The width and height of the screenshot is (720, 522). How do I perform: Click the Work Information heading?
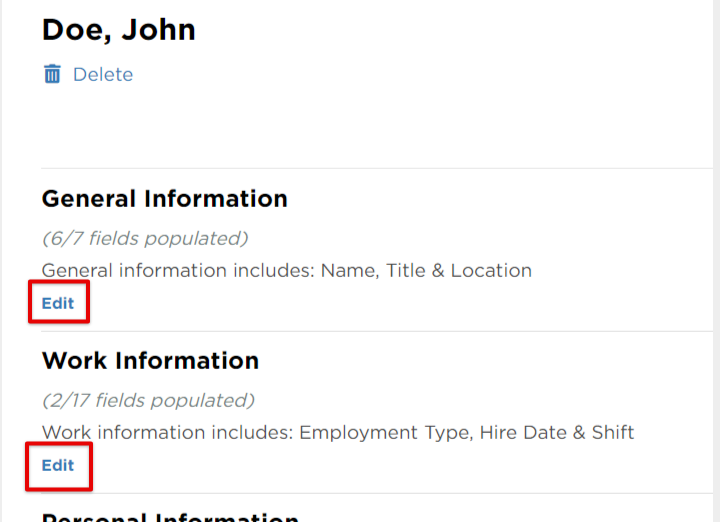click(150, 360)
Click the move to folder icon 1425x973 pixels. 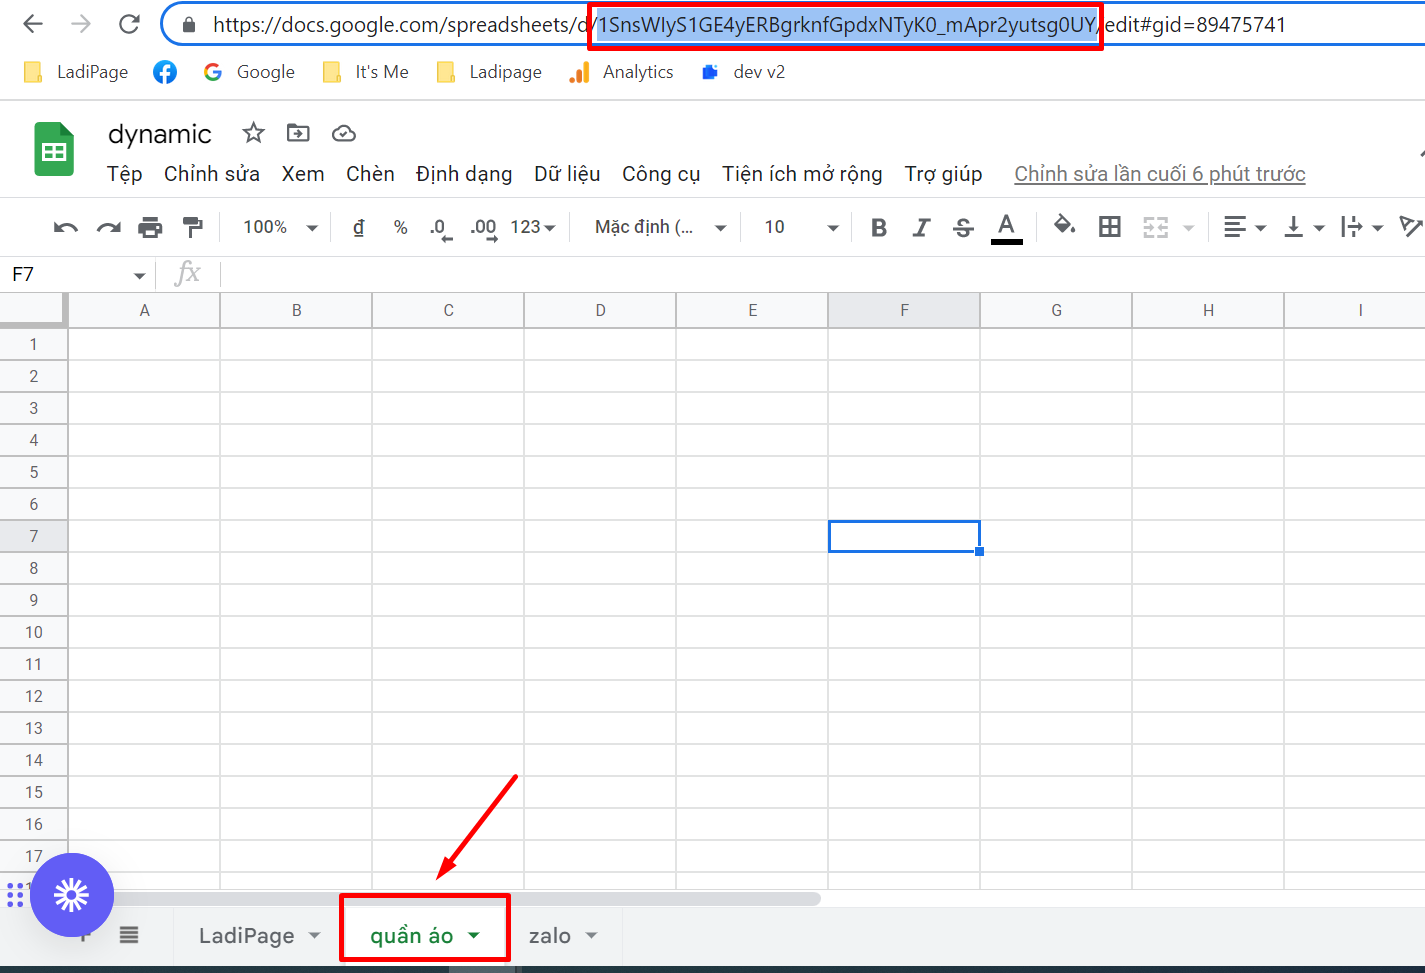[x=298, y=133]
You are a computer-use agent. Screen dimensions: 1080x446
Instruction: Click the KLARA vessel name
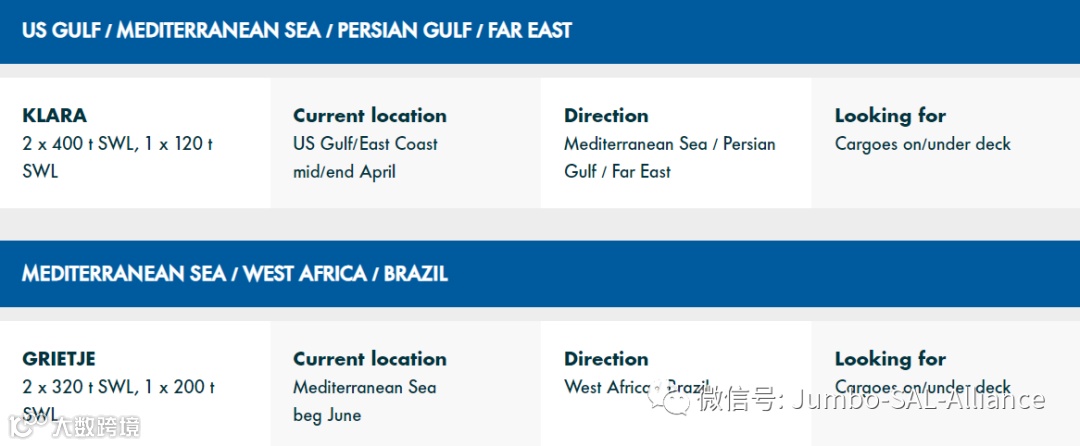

=-=-=-=-=

• [Task requirements]:
Lines before the one containing "You are a computer-use" are not wanted; repeat that line and the rest of the listing exactly, leaving out pictures.

• [Completed task]:
You are a computer-use agent. Screen dimensions: 1080x446
Instruction: Click the KLARA vessel name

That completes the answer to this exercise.